After watching the dancers for a bit, we continue to stroll around.  As we near another plaza, there is more music wafting above our heads.  This is from some shabby Beatles cover band though.  As we get closer to another market, the sound becomes annoying.  It is hard to beat bad Beatles covers, but hearing them blaring out of a cheap PA…well, it can make you ponder the exponential possibilities of bad taste.  Why we walk through the corridor of bad music is beyond me, but it opens up to a sizeable, two story market in its own hidden plaza.  I can tell you this, if you want to buy anything with a pot leaf on it, this is the place to do it.  Stall after stall with cheap pot motifs. Candles, lamps, shirts, patches, stickers, you name it.  Of course, the obligatory three dudes are in tow, Marley, Che and Lennon.  Why are these three always found in close proximity of dope (or true life dopes)?  I realize what we have walked in to, an open air head shop!  Yes, I should have put two and two together when the cheap incense washed me upon walking through the gateway.  We do a quick once over, and head toward greener pastures. 

While strolling around, Tonya mentions the coffee place.  So, we reverse direction and head back to the coffee spot.  She thinks it a good idea to grab one to go and go sit on one of the plazas and people watch.  We stand in line, but after a few moments get our prized drinks, and push our way through the crowd which has multiplied immensely while our backs were turned.  A few doors down is a churro stand, so we grab an order to chomp with our drinks.  As the file of people fans out into a nearby plaza, we find a seat on a flower bed and sit down.  I get a sip of coffee in, and as I am thinking about my professional critique on it, Tonya utters a stern ‘SHIT!’, and is immediately thrown into a bad mood.  Before I know what happened, I see cappuccino flowing at my feet.  Believe me, I know exactly how she feels, and I try to ease the frustration by offering her my coffee.  I even ask if I should go back to get her another.  She refuses, and stews a bit.  It sucks.  It sucks when you get something you have been looking forward to and then you drop it…like a goofy kid who is singing so happily because you got your favorite ice cream.  In your ecstasy, you sway a bit too much and drop your lovely scoop of ice cream onto the concrete…or better yet, dirt.  How can this be!  I was so ecstatic and life was perfect for one brief moment?  Now, the world sucks, I hate everyone and all I want to do is disappear.  I know this is what she was thinking.  Ok, maybe not per se, but I know she was probably saying “I hate this place and I hate coffee

We manage to get everything back to ‘normal’ and enjoy sitting and chatting for a while longer.  It always amazes me at the amount of bad haircuts and blue jean styles on parade here.  Truly amazing.  I soon notice that the nice sheen has worn off, because I have just come to my senses that we have been sitting downwind of the awful Beatles covers.  They are still going on! 

A family spots the empty bricks on the other side of us, and quickly move in to claim their spot.
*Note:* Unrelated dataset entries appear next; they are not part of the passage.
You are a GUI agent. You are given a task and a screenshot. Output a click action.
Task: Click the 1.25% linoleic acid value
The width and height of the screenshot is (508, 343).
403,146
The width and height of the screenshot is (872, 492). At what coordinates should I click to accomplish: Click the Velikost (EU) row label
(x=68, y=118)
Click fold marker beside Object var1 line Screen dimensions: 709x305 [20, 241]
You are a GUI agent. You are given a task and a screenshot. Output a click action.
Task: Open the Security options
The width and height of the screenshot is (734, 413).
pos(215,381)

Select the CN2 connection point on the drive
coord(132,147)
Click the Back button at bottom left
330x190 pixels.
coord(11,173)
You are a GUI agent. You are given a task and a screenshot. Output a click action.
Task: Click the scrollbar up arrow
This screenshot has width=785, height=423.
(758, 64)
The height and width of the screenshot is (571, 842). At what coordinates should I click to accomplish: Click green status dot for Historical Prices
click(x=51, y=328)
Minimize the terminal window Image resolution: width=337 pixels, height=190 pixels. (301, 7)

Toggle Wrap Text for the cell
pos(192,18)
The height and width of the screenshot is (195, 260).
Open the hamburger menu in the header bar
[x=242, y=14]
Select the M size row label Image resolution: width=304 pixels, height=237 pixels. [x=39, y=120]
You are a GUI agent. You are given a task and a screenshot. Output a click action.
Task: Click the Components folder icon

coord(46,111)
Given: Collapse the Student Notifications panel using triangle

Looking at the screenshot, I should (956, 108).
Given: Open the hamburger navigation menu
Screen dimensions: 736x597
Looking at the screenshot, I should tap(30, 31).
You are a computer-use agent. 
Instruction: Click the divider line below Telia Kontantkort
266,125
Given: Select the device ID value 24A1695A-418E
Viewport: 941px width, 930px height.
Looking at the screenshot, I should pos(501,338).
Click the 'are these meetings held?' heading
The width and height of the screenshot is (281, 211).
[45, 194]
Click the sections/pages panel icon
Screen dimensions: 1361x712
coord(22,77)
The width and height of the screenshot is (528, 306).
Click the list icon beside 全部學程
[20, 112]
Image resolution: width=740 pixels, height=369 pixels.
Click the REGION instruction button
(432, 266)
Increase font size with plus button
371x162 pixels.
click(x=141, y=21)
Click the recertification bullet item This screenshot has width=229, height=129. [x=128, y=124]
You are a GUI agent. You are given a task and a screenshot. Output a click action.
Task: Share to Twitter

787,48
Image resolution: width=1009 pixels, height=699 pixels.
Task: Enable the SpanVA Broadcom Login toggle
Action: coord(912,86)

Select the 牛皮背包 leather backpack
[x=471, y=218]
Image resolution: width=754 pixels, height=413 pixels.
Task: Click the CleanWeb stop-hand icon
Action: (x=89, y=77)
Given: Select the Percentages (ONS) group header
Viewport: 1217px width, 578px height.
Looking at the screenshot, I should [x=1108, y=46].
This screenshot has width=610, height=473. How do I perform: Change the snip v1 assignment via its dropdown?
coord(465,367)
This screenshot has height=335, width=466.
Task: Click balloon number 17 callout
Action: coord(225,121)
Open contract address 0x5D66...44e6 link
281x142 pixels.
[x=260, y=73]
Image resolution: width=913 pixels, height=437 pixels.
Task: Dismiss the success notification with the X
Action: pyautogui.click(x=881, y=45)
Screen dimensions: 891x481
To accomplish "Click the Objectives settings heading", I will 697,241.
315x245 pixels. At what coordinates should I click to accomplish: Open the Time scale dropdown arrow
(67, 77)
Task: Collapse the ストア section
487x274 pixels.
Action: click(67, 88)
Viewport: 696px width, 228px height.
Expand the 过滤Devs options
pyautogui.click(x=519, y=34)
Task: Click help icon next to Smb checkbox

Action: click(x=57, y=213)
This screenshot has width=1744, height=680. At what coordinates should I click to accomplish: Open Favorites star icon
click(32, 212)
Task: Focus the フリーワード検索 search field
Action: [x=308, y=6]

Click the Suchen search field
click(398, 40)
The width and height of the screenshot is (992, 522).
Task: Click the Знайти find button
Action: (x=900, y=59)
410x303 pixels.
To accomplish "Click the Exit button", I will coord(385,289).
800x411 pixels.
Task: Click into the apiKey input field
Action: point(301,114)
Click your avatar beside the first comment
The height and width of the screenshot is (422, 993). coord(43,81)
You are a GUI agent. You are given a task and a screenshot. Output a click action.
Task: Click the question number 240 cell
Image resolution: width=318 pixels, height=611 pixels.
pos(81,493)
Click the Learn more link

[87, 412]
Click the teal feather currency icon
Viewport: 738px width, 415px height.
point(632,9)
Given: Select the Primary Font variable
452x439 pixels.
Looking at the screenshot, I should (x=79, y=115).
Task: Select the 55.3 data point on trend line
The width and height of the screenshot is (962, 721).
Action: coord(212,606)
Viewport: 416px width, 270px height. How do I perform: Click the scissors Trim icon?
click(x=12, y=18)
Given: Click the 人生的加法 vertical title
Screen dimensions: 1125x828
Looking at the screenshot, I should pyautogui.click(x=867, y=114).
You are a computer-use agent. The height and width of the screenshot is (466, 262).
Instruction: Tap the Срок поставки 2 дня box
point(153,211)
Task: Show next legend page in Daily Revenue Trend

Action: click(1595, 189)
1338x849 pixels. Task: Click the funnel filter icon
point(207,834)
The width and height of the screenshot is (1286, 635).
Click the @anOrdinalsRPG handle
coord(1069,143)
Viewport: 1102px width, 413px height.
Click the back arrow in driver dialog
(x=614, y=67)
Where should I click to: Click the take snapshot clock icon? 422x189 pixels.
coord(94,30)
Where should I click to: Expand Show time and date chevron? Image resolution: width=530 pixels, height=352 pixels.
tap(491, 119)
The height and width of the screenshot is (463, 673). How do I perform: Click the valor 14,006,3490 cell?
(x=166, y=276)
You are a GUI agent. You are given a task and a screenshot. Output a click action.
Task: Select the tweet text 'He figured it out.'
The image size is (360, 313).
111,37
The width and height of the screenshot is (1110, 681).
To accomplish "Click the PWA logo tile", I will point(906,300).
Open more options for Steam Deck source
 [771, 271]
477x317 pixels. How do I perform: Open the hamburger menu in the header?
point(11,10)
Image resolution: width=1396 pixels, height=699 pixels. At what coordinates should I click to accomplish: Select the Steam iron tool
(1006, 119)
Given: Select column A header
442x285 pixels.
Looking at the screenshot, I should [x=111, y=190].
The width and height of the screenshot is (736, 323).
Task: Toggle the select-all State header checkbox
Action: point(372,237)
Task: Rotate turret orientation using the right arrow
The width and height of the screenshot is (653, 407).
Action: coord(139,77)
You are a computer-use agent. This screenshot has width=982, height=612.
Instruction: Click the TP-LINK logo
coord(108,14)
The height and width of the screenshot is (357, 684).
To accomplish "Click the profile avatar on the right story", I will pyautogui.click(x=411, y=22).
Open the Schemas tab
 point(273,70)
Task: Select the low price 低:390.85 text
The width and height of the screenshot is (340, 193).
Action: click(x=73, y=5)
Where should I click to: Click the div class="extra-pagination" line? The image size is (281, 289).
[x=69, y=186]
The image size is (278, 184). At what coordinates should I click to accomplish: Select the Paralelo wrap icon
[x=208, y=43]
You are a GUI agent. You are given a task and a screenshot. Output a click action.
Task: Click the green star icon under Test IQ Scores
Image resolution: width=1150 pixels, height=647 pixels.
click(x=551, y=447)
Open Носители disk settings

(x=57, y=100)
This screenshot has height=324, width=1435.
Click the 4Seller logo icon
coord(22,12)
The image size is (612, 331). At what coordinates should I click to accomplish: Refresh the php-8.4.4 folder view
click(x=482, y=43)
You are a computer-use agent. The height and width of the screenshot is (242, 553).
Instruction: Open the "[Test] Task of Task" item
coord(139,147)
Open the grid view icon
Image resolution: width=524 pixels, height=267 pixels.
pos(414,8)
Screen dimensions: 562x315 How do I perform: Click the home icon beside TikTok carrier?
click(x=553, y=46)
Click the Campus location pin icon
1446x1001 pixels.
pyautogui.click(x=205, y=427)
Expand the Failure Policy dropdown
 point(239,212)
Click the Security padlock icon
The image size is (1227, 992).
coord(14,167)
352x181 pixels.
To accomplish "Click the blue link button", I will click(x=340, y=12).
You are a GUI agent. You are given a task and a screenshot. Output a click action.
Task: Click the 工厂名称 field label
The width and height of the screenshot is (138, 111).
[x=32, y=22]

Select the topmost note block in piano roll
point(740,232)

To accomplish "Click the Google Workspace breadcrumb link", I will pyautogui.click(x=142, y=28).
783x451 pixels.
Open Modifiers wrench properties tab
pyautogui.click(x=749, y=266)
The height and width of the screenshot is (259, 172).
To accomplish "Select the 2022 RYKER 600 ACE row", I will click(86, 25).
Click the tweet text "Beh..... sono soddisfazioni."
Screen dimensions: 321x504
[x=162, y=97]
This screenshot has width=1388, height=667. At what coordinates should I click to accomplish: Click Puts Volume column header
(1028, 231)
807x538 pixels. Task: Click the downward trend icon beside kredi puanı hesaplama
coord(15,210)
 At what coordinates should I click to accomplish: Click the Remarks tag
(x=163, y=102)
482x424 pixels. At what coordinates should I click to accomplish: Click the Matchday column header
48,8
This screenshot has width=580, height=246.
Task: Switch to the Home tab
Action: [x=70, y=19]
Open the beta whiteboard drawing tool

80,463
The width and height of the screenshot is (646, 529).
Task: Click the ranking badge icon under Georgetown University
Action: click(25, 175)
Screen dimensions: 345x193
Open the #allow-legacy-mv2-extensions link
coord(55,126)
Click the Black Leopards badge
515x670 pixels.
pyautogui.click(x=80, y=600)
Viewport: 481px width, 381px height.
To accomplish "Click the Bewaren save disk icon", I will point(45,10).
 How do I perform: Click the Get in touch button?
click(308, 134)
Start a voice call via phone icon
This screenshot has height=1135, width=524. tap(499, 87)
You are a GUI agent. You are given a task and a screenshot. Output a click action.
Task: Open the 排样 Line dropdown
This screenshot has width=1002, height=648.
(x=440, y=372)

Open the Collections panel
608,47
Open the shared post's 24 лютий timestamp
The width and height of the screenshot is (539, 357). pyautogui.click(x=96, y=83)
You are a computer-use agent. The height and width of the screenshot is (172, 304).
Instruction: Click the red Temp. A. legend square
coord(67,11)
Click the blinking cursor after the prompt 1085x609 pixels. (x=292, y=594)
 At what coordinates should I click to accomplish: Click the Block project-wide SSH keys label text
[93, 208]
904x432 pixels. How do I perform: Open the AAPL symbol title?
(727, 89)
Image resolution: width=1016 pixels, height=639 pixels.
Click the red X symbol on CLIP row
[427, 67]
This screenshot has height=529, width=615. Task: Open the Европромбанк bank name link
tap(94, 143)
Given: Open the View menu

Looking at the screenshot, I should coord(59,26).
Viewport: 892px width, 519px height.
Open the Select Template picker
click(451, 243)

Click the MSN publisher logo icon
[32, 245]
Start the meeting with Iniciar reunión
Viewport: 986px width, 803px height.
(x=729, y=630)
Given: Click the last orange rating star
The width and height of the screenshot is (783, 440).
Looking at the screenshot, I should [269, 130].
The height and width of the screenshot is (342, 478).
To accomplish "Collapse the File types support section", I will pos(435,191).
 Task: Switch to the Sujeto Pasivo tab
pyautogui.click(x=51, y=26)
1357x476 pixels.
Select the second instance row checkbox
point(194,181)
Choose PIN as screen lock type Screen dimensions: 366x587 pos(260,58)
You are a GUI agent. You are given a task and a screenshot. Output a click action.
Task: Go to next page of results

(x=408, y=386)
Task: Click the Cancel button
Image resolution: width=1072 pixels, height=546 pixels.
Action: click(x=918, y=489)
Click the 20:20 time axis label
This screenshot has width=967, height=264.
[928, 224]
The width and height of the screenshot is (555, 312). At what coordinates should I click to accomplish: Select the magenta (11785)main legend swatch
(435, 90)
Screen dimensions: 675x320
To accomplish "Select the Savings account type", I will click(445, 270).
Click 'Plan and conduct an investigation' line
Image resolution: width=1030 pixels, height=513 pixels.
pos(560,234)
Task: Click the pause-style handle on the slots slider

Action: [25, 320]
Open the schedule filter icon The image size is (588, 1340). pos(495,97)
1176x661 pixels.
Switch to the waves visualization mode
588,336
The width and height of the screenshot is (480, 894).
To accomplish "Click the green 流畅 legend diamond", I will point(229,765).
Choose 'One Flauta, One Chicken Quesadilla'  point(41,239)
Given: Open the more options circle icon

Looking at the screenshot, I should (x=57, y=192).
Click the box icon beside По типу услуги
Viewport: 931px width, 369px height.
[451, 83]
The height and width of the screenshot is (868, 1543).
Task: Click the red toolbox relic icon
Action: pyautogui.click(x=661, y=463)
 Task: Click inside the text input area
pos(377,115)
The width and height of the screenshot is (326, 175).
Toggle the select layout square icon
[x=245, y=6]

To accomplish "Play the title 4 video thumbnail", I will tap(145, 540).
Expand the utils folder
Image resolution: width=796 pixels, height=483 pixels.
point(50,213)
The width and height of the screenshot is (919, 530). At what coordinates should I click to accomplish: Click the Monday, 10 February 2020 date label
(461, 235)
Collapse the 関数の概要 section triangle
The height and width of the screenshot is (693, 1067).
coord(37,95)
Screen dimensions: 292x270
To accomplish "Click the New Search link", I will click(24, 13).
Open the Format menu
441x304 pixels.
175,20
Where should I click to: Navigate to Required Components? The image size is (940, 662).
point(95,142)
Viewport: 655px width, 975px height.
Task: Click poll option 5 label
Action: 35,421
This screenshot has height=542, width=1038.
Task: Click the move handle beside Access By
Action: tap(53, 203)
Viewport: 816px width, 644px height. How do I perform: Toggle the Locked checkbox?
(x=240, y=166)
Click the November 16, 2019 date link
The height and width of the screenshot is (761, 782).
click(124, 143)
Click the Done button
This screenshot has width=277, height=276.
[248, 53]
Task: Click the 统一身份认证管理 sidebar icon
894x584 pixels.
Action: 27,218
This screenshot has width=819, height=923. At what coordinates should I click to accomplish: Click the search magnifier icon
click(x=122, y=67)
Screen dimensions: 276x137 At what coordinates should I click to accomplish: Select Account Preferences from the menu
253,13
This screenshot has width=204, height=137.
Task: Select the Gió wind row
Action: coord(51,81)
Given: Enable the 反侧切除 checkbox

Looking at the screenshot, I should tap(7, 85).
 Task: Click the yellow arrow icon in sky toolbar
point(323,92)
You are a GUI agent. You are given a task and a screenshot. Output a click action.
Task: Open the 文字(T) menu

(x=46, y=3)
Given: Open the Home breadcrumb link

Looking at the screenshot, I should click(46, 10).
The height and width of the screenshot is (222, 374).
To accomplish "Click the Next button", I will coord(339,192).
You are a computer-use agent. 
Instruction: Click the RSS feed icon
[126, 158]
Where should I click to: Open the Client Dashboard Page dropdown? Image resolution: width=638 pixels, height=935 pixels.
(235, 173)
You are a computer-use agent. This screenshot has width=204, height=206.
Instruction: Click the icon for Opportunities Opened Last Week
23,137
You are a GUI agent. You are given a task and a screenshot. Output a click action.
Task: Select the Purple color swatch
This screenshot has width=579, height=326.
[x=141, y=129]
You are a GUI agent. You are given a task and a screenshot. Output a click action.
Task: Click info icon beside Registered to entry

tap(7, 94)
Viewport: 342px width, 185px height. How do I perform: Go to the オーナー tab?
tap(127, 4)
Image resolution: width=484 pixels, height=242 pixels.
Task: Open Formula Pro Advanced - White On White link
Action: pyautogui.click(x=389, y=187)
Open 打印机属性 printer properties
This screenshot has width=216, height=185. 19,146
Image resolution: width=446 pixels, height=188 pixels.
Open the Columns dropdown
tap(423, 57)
As we sit and chat about the nerds on parade in front of us, I notice coffee creeping across the ground coming form the opposite side of me.  I look up to see another unfortunate victim staring at their coffee run across paving stones coming to terms with the belief of ‘it can’t happen to me!’  Life is harsh at times and I turn to Tonya and nudge her.  I point to the coffee puddle forming to the left of me.  This is our cue to move on.